Passively viewing images or hearing theories alone doesn’t reduce pain, of course, but alongside the kinesthetic learning, they form part of a rich and textured weave Gokhale Method students take home with them. This allows students to approach the goal of reduced pain from multiple angles simultaneously. I regularly get emails from students containing posture-related images. These students have absorbed the Gokhale Method filter and carry it with them. The method takes on a life of its own. What’s more, the good feelings are replicable outside of active instruction as they go about their life exercises.


Indigenous cultures — along with non-industrialized populations and young children — are amongthe groups we look to for inspiration and the body-knowledge which informs our method. Image courtesy Jason Rojas on Unsplash.

More “tricks”
Over the past five years, we’ve added a technological trick and a research trick to our quite talented pony’s repertoire; this has expanded the range of people who have access to our work and increased students’ trust that what they are experiencing is real.

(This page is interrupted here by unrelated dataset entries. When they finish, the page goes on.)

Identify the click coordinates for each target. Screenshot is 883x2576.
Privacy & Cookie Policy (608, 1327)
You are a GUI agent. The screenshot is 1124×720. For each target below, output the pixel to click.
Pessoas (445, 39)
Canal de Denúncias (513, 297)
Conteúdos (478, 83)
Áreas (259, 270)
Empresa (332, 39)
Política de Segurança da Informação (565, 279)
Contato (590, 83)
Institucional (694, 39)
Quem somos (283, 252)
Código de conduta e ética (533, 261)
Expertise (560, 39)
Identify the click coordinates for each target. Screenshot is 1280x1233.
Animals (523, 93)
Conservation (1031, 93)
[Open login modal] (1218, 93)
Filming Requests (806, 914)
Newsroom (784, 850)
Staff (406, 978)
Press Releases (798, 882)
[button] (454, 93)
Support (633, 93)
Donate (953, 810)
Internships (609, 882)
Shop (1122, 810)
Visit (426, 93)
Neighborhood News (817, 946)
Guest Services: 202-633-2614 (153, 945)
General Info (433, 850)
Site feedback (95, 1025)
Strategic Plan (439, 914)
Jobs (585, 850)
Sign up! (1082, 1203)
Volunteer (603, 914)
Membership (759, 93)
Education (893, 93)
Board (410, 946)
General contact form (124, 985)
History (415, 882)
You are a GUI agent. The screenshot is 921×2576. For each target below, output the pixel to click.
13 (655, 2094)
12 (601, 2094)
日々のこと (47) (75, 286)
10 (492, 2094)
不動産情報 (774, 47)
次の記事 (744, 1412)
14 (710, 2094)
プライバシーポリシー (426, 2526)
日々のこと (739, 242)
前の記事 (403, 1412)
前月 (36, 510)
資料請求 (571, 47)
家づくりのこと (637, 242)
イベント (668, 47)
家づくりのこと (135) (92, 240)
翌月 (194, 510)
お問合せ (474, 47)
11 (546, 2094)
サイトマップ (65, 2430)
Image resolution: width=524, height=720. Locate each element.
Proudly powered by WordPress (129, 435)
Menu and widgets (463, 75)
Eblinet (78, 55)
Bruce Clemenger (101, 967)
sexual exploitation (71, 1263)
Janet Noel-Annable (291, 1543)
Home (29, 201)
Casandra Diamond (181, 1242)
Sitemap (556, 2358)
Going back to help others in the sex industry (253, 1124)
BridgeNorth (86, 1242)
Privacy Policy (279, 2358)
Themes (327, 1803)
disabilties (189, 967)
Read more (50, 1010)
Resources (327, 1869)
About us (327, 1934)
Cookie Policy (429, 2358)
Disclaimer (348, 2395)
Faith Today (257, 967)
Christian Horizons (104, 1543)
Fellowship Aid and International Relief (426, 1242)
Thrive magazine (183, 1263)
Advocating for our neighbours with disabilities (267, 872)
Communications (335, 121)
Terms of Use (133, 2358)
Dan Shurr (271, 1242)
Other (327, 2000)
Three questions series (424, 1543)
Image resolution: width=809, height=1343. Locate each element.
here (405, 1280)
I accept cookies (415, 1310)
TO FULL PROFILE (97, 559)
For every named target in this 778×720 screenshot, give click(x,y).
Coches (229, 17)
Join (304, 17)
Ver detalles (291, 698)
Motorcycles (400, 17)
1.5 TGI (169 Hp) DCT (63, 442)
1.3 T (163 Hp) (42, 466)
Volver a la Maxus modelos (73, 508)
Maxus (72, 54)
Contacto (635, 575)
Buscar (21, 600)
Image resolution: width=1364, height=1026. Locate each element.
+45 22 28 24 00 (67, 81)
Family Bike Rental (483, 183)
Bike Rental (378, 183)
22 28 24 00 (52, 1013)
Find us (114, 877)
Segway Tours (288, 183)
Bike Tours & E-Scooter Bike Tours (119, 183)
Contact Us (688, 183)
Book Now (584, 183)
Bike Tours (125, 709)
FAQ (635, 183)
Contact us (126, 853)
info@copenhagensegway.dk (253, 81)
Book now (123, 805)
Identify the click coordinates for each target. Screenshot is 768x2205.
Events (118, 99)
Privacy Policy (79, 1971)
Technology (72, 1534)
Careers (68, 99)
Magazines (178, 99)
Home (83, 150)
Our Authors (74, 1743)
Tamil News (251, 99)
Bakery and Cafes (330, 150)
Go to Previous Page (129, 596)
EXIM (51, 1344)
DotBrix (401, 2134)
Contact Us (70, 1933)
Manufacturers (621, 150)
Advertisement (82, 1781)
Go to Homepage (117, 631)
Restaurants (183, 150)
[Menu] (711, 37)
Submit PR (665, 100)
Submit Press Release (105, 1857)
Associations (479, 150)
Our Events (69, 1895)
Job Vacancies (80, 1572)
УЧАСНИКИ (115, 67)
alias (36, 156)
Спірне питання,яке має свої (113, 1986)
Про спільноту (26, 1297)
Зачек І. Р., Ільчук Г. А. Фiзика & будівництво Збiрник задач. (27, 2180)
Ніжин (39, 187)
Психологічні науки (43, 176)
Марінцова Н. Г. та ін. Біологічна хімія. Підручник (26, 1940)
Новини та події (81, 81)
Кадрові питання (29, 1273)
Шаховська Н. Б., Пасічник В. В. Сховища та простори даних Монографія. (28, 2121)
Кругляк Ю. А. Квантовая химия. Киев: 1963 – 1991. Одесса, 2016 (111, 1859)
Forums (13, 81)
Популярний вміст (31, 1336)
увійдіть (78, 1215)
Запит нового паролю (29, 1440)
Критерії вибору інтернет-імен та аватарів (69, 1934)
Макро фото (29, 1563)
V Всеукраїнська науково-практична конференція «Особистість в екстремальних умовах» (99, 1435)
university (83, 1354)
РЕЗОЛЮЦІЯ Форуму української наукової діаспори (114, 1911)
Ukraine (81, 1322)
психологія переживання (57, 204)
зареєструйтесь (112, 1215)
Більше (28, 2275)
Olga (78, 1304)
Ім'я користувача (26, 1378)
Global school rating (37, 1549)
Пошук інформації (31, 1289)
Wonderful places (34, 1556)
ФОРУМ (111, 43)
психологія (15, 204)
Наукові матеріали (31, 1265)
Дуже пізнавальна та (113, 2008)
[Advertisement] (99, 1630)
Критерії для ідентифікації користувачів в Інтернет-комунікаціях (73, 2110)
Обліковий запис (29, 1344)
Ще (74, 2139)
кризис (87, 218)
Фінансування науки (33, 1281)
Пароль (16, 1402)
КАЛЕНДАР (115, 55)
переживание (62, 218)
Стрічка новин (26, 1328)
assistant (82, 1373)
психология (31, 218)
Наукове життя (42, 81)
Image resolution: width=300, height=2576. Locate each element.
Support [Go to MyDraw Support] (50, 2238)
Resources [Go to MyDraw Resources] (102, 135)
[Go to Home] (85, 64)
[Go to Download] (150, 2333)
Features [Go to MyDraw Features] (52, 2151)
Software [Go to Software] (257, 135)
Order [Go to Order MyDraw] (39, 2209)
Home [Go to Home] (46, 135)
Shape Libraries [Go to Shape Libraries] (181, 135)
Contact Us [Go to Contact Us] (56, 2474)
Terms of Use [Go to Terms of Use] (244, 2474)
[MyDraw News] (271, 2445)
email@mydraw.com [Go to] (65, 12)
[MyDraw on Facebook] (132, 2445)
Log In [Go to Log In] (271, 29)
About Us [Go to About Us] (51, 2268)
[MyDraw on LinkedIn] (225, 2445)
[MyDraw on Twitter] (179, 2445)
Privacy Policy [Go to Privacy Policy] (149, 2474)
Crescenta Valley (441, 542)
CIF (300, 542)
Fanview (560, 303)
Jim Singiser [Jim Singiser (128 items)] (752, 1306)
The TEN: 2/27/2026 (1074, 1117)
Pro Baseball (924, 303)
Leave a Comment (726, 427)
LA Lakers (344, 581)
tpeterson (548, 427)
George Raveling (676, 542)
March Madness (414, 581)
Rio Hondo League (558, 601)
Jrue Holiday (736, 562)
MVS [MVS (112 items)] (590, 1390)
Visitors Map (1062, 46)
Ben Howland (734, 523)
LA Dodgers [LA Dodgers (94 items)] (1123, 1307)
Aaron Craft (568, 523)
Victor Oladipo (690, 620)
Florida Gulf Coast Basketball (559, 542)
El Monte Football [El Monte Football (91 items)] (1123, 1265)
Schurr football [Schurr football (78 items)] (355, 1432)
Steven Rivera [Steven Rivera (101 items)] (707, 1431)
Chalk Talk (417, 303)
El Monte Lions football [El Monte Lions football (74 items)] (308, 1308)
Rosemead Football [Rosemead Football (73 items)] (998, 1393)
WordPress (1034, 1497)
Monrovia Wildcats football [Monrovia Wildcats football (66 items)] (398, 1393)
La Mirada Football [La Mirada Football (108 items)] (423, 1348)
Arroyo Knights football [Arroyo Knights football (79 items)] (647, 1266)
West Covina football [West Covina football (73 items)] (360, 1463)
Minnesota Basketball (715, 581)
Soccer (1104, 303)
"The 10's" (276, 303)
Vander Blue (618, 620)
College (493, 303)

One of our difficult-to crack nuts has been how to attract alumni to Continuing Education offerings so they can integrate techniques that require repetition and practice to remain rooted in their bodies long after their initial course has concluded. In the past year, we’ve intuited our way to several additional tricks that are addressing this challenge. The new pieces include music, dance, and art in a central role. These cultural pieces have always existed in our ecosystem, but now they are part of our core Continuing Education offering. Dance, music, and art make the weave of learning and integrating so much richer and more enjoyable. Additionally, we’re discovering a sense of community and joy building in our 1-2-3 Move program. People are naturally interested in each other, and including Q&A after each session allows that community spirit to build.


Central Asia is home to rich equestrian traditions, among them horseback falconry with golden eagles, horseback archery, and horseback gymnastics. As in our method, multiple elements combine to form a complex, impressive whole. Image courtesy Lightscape on Unsplash.

We’re also recently included exercise in our programming. It’s been wonderful to be led by a knowledgeable guide in the company of dozens of people online. This makes it fun to return.

We are delighted by the response to our new directions. And as we are always adding new enrichments, there is always more to come.